▼

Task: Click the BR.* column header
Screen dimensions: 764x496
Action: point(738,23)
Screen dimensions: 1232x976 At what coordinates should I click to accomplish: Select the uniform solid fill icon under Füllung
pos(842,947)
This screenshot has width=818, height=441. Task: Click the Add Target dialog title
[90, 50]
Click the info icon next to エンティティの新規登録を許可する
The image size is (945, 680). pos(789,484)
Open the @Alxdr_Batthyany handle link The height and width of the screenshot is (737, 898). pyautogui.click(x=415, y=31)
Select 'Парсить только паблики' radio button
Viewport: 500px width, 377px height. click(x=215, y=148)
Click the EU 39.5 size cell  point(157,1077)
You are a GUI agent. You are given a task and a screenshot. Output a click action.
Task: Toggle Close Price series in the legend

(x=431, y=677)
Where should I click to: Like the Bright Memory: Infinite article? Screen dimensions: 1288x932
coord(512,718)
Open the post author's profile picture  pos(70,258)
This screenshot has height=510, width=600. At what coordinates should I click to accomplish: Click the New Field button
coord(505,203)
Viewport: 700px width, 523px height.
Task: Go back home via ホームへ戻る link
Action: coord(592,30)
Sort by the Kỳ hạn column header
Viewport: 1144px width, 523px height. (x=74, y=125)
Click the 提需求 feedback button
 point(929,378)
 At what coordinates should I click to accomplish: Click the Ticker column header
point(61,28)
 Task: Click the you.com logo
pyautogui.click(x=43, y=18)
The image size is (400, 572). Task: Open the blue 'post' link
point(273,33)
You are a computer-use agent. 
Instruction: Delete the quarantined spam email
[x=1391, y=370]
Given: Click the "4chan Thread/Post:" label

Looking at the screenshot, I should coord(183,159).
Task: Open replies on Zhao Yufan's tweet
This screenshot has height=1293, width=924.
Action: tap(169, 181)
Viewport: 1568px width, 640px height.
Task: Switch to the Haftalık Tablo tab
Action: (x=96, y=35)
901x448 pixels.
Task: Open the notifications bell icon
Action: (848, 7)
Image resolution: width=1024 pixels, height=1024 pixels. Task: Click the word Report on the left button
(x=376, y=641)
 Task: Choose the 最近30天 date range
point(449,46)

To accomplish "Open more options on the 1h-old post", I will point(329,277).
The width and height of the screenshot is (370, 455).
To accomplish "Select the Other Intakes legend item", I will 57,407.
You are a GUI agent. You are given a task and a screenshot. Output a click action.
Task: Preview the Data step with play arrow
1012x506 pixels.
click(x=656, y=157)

▲

◆ Work order
A single number is required: the count of lines in the entries that include the word "will".

◆ Solution to this task
2